◆ GOAL OF THE EXERCISE:
When the line containing "Open Templates from the top menu" appears in the entries below, begin printing there and stop after the line containing "Given: Increase Count with the up arrow"; print each of those lines exactly and no other line.

════════════════

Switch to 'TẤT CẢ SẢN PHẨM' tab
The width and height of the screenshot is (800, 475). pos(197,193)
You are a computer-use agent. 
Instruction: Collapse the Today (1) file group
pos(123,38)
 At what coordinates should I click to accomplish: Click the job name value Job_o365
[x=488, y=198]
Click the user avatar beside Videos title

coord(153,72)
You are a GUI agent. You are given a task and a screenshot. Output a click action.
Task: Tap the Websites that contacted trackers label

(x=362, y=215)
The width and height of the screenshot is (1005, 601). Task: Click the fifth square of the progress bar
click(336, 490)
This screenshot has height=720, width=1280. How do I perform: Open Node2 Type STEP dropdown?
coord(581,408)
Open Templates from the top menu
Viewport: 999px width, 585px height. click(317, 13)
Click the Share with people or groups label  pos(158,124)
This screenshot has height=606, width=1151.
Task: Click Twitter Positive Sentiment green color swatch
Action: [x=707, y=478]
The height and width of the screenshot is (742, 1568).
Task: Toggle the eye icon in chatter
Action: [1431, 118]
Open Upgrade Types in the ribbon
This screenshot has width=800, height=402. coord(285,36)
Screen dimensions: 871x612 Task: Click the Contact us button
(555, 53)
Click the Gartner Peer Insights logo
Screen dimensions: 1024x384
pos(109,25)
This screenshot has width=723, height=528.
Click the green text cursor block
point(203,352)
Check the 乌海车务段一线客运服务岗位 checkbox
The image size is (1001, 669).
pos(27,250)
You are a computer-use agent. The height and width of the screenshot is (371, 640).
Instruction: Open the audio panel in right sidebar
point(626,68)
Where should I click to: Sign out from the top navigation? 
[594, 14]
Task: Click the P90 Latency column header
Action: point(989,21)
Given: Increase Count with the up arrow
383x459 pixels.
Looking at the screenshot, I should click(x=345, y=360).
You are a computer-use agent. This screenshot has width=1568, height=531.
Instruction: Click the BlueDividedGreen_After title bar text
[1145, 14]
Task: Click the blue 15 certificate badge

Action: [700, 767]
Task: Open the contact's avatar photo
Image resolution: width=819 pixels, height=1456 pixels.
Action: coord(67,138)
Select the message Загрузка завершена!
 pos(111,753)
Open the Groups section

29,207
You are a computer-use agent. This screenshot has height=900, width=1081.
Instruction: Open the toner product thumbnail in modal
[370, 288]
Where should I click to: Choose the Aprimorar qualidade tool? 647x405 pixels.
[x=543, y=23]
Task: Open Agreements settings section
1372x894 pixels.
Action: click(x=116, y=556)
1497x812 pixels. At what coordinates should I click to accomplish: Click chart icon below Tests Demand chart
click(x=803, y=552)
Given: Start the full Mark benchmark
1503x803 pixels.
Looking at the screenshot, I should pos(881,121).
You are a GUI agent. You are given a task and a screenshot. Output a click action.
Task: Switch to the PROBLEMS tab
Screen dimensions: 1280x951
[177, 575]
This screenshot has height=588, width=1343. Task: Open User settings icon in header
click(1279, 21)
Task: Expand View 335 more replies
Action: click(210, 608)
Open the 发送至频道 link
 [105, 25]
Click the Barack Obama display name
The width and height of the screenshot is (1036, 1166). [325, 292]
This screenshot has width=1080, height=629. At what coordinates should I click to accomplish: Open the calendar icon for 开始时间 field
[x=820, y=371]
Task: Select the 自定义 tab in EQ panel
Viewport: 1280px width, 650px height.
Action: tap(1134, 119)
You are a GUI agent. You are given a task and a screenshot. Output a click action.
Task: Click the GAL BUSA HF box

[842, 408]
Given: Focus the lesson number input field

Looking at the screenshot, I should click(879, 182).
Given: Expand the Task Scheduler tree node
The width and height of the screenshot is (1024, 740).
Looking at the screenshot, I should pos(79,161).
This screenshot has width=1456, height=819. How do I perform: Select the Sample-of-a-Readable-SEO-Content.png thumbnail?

════════════════

◆ RESPONSE AREA:
Open Templates from the top menu
Viewport: 999px width, 585px height. click(317, 13)
Click the Share with people or groups label  pos(158,124)
This screenshot has height=606, width=1151.
Task: Click Twitter Positive Sentiment green color swatch
Action: [x=707, y=478]
The height and width of the screenshot is (742, 1568).
Task: Toggle the eye icon in chatter
Action: [1431, 118]
Open Upgrade Types in the ribbon
This screenshot has width=800, height=402. coord(285,36)
Screen dimensions: 871x612 Task: Click the Contact us button
(555, 53)
Click the Gartner Peer Insights logo
Screen dimensions: 1024x384
pos(109,25)
This screenshot has width=723, height=528.
Click the green text cursor block
point(203,352)
Check the 乌海车务段一线客运服务岗位 checkbox
The image size is (1001, 669).
pos(27,250)
You are a computer-use agent. The height and width of the screenshot is (371, 640).
Instruction: Open the audio panel in right sidebar
point(626,68)
Where should I click to: Sign out from the top navigation? 
[594, 14]
Task: Click the P90 Latency column header
Action: point(989,21)
Given: Increase Count with the up arrow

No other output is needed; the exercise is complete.